Tonight is the is the full moon for June, hopefully the weather will cooperate and I will be able to use the outdoor table I crafted. Its fireproof, and for those that don’t know (or don’t want to know) its a table to hold the grill. It can double as an altar space complete with torches at the cardinal points.
I am not planning any major rituals, just the basic Full Moon to Morrigan. I need to release the building energy. I am convinced that is the cause of the panic attack in my sleep last night. I spent an hour in the ocean yesterday, that should have disbursed some of the energy, but it is almost as if it intensified and concentrated the forces.
I am becoming more aware of my empath characteristics, and I need to research more on how to release that energy, mostly negative. The people in my realm are reaping the consequences of their actions. I can no longer allow their poor choices to affect me. Meditating with the “Not my problem” mantra is not working. I need to find a way to prevent their mayhem from invading my realm.
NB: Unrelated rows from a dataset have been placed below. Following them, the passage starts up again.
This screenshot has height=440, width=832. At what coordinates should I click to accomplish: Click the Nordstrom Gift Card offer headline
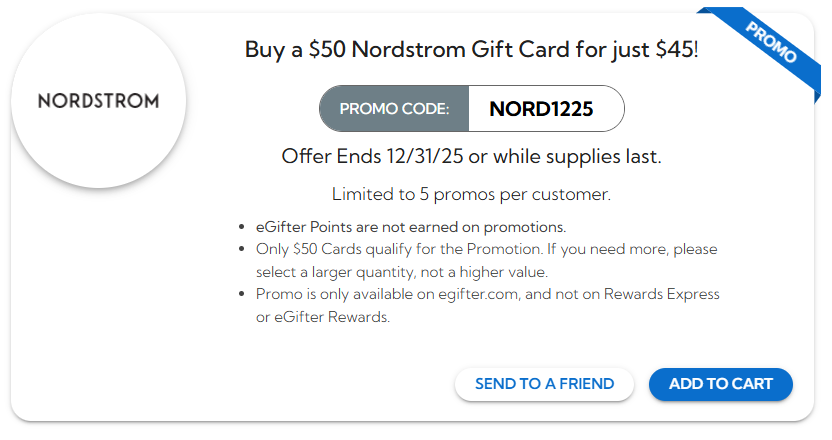(471, 50)
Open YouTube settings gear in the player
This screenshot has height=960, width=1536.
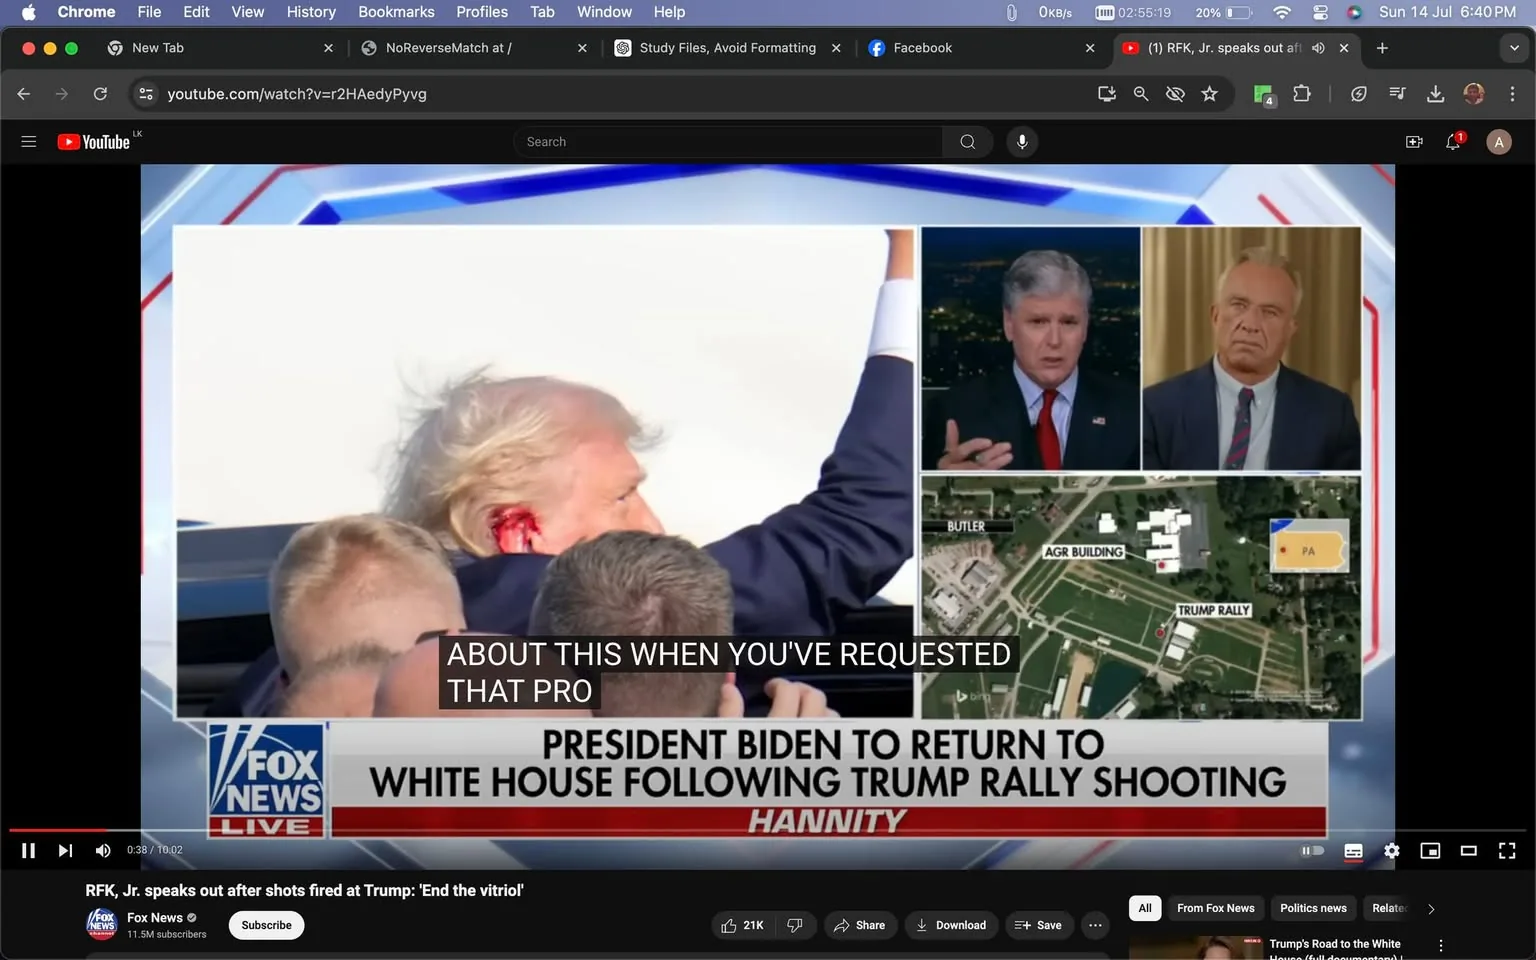(1391, 850)
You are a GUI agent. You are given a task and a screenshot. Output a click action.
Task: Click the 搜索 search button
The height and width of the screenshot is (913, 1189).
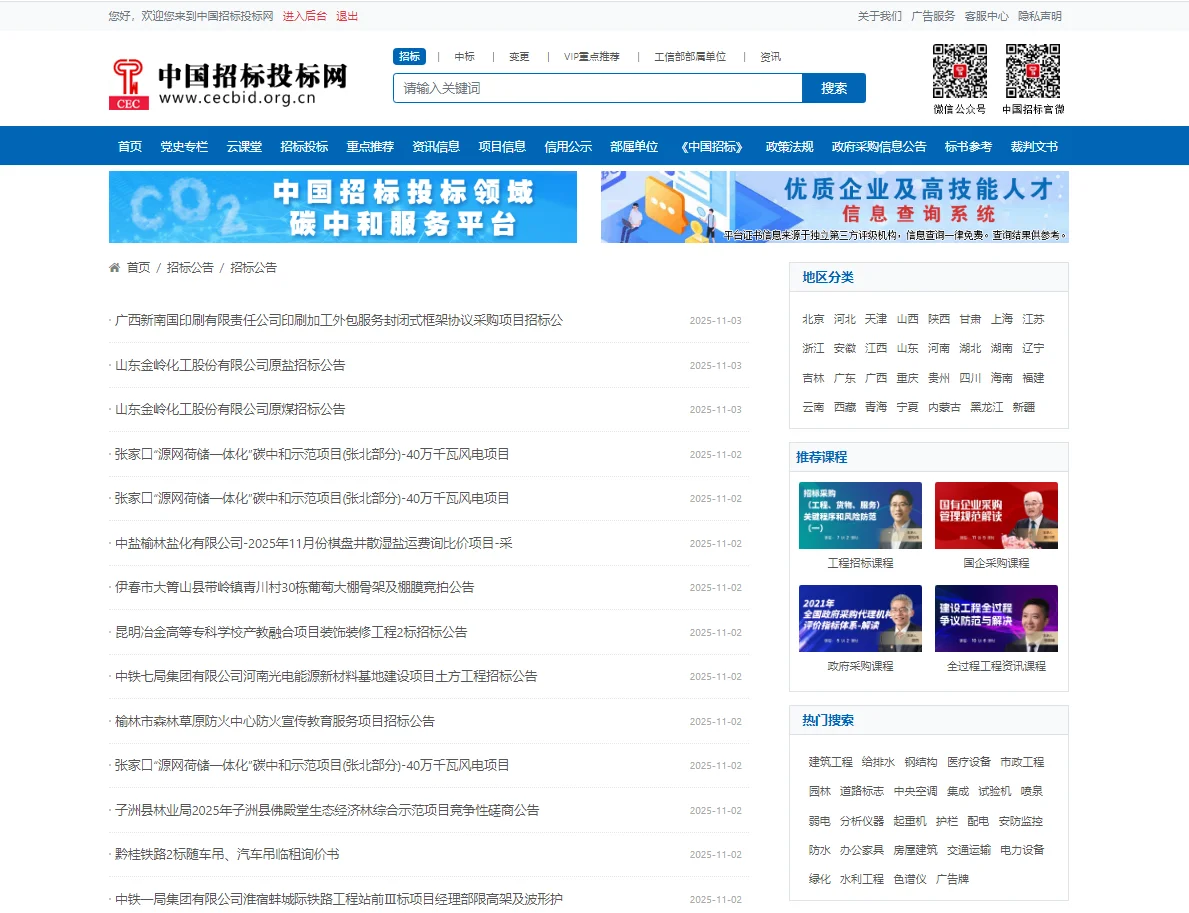click(833, 88)
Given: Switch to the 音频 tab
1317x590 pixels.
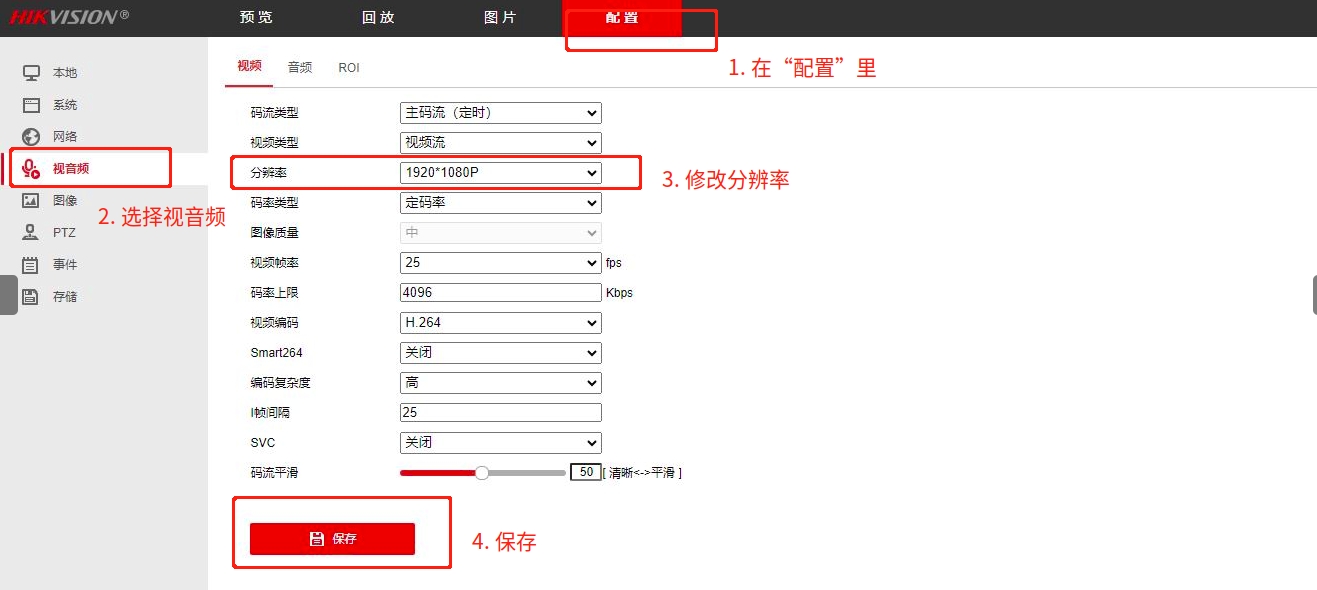Looking at the screenshot, I should [x=300, y=67].
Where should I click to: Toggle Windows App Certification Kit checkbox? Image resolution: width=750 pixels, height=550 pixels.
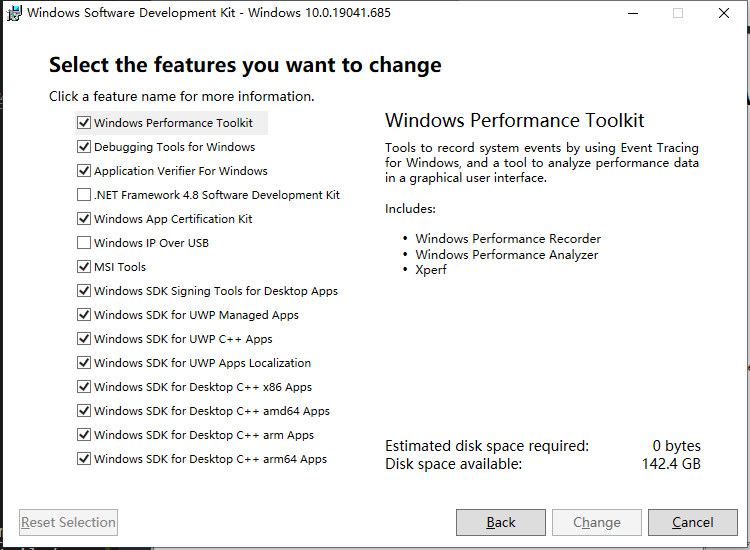84,219
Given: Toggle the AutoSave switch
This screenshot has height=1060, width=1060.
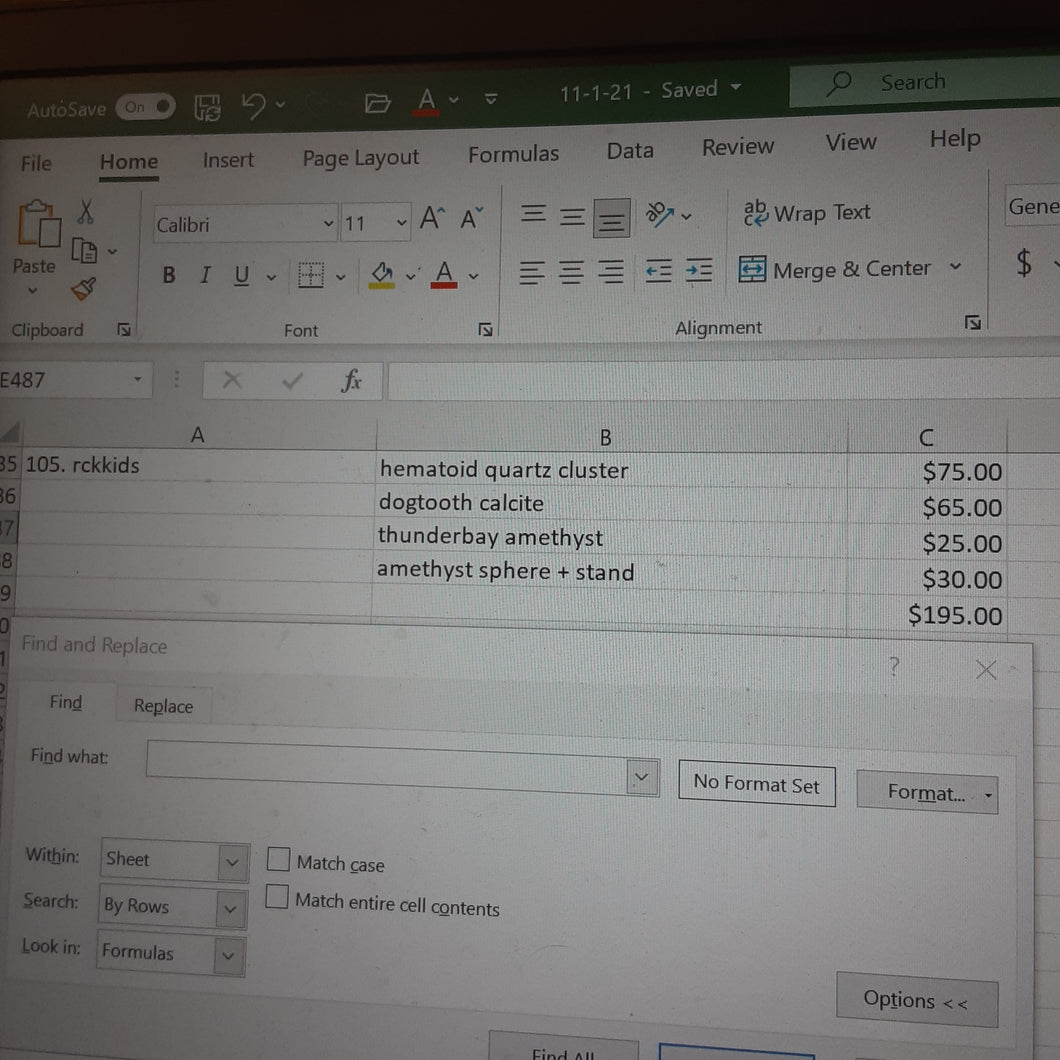Looking at the screenshot, I should coord(145,107).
My former spouse is moving in with my daughter two buildings down from my house. ?Why because he has not paid his rent in nearly two years. How does one let that go for so long? I am just at a loss, my biggest concern, is his dog. I know that she can’t allow the dog in her house because she a foster that is making its way to permanent. One she does not want, her husband took in, she can t manage the dog, its large and does not listen to her. She works full time, has three active little boys, two dogs (one she can not walk) a husband that works nights and sleeps days, studies online and now her father. Not my problem, but when her sons start showing up at my house looking for peace from the crazy…it will be my problem.
Then there is my son and his family. He can not seem to generate enough funds to meet his expenses. He needs to find a trade, so he can earn more money at a day job, not try and deliver food after working all day. He needs to spend time fixing his home to make it livable and a good place to raise his children. His youngest is less than a week old, and I just paid his electric bill. He needs to get it together, I live in fear that family services will show up and want me to take his children. I am hoping that he learns from seeing his father in his current state, hopefully he will get his act together and flourish.
I shall focus the shedding of the negative thoughts and energies. I do not wish to banish people from my life, only the negative energy that they generate. I need to disburse this abundance of energy I am carrying around.